_Given instruction_
Retype all of the records below word for word, leaving the pictures out of your answer.

· · ·

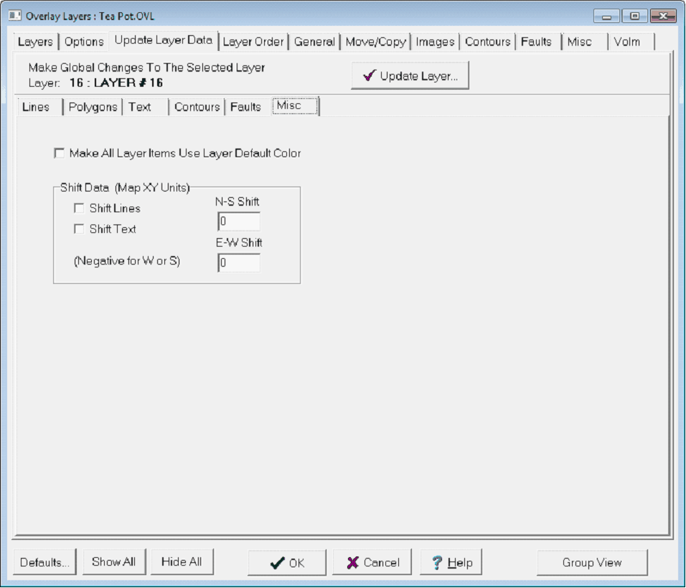Select the Lines sub-tab

coord(36,107)
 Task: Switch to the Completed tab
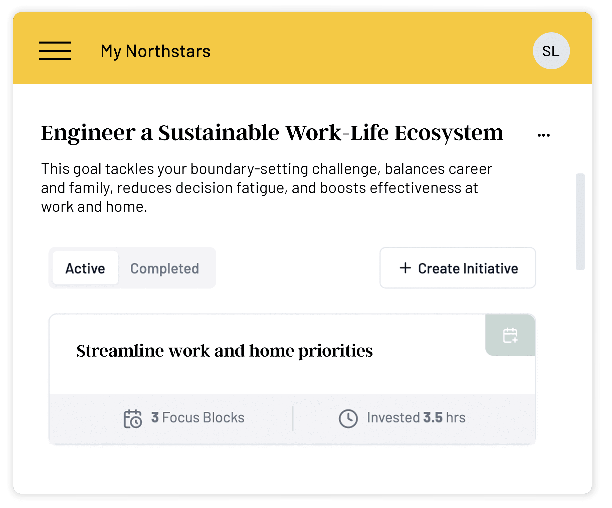coord(165,268)
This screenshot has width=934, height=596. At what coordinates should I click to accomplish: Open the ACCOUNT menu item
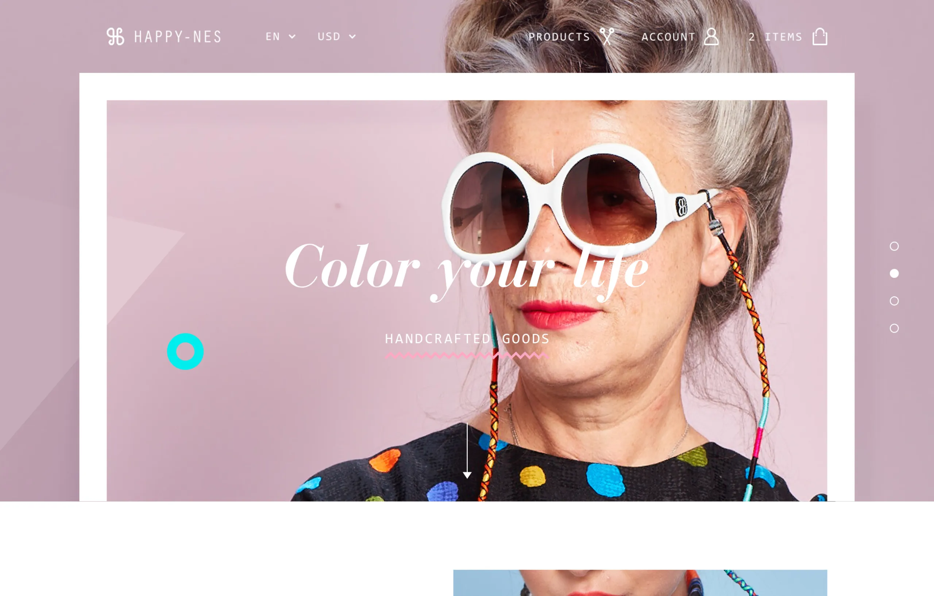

· · ·

_Task answer_
Select the Lines sub-tab

coord(36,107)
 Task: Switch to the Completed tab
coord(165,268)
This screenshot has width=934, height=596. At what coordinates should I click to accomplish: Open the ACCOUNT menu item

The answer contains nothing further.